### Your goal:
Please repeat, from the entries that follow, the lines from the one containing "The image size is (1500, 843)." through the one containing "You are a computer-use agent. Image" exactly, adding nothing.
--*--
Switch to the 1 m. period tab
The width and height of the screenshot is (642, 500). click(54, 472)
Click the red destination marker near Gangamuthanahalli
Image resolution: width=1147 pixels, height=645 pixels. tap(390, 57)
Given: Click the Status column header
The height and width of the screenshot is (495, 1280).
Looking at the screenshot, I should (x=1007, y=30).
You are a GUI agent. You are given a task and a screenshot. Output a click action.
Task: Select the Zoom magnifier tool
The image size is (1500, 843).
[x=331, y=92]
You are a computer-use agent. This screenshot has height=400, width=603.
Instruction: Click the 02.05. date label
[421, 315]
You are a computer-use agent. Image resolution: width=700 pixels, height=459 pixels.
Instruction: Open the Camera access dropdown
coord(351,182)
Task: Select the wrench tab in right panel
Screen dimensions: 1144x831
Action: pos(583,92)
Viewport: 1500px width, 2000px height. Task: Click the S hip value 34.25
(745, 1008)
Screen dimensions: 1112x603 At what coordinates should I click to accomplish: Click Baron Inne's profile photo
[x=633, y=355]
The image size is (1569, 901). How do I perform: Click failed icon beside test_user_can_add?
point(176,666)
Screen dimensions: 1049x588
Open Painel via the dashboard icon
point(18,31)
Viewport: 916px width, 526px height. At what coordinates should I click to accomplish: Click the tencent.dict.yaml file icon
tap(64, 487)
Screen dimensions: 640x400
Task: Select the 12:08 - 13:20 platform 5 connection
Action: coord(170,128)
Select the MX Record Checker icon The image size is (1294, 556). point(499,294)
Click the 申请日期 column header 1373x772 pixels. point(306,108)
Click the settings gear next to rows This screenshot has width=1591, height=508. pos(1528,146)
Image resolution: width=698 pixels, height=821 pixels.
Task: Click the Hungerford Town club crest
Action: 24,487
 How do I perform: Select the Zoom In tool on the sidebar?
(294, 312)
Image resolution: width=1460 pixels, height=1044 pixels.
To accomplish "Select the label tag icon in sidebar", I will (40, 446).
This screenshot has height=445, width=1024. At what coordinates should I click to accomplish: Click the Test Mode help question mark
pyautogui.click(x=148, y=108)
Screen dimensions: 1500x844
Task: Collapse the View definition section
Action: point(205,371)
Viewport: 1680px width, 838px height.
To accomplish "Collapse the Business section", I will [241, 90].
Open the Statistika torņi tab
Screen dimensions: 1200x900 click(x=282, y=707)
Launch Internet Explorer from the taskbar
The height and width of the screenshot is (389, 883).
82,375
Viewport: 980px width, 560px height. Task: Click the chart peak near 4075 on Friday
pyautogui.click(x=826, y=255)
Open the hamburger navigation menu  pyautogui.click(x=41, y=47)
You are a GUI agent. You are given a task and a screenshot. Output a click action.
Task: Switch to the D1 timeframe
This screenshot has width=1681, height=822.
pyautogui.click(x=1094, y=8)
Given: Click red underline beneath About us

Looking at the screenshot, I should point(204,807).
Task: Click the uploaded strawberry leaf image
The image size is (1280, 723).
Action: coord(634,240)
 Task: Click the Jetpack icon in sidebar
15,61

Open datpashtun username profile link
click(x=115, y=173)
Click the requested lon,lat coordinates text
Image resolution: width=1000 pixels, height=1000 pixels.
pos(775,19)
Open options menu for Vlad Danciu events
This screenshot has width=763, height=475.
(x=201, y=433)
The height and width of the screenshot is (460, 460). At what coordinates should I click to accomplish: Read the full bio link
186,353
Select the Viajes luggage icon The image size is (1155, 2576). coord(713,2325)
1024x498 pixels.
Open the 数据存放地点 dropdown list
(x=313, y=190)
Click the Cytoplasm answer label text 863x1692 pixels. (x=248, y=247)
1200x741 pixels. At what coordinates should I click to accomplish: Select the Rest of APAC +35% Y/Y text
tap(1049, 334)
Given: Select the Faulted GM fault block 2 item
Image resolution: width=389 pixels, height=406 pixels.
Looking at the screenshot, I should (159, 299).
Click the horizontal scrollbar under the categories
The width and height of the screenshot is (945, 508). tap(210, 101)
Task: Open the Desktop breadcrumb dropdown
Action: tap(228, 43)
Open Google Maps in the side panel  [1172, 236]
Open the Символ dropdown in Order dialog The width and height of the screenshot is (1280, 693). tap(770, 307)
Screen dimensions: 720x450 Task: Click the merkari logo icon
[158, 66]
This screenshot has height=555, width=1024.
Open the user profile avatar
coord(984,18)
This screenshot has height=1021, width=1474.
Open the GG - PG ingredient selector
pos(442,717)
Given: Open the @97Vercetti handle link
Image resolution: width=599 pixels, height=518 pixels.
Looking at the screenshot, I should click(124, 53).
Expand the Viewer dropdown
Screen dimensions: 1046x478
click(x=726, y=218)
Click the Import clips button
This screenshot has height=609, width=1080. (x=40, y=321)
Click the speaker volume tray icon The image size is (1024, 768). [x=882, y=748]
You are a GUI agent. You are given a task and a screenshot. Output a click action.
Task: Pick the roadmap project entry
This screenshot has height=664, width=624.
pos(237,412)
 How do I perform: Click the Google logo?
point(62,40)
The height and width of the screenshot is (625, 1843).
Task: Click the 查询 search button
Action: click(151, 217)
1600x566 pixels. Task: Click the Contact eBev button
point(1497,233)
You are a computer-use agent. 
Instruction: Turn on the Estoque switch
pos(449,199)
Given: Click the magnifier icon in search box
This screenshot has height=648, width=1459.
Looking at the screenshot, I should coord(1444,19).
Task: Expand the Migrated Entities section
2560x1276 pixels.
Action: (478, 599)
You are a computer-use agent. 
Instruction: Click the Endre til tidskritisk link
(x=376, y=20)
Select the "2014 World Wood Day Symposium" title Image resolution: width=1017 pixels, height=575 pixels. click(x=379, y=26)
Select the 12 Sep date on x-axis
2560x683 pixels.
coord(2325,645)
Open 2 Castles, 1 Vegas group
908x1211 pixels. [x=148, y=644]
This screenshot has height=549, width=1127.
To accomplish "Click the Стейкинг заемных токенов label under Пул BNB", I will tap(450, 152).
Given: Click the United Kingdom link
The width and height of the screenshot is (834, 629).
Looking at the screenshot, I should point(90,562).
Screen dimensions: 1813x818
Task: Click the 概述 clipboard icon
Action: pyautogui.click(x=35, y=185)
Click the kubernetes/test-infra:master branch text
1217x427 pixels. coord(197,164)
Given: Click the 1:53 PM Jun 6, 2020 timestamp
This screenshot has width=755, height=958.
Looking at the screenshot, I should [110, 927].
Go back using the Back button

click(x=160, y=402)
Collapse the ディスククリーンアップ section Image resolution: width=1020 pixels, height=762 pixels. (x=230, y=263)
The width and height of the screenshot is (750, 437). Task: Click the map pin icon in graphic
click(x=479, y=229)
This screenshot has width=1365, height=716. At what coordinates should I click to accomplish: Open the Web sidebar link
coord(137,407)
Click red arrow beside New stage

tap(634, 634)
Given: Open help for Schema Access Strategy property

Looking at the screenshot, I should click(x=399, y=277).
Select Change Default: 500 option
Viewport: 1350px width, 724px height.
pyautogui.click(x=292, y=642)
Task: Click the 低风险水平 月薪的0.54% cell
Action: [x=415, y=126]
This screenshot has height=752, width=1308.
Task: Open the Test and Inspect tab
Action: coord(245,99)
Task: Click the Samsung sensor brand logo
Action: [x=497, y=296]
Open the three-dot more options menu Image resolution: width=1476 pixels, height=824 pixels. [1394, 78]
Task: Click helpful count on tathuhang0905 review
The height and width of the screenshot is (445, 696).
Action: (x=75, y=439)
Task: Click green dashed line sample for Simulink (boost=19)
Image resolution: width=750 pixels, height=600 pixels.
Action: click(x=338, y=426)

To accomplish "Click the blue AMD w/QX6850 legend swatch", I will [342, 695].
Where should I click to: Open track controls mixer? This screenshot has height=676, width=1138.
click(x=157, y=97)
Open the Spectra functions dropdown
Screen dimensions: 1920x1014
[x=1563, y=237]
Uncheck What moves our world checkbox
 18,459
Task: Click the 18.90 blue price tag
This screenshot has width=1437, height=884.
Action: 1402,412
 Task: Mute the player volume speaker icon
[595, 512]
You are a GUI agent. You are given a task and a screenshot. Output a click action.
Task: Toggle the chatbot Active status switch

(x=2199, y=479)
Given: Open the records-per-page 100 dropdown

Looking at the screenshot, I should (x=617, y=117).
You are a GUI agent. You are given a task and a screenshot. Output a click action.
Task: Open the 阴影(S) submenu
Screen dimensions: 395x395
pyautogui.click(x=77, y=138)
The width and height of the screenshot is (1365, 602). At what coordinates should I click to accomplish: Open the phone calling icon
--*--
### Response area:
The image size is (1500, 843).
[x=331, y=92]
You are a computer-use agent. This screenshot has height=400, width=603.
Instruction: Click the 02.05. date label
[421, 315]
You are a computer-use agent. Image resolution: width=700 pixels, height=459 pixels.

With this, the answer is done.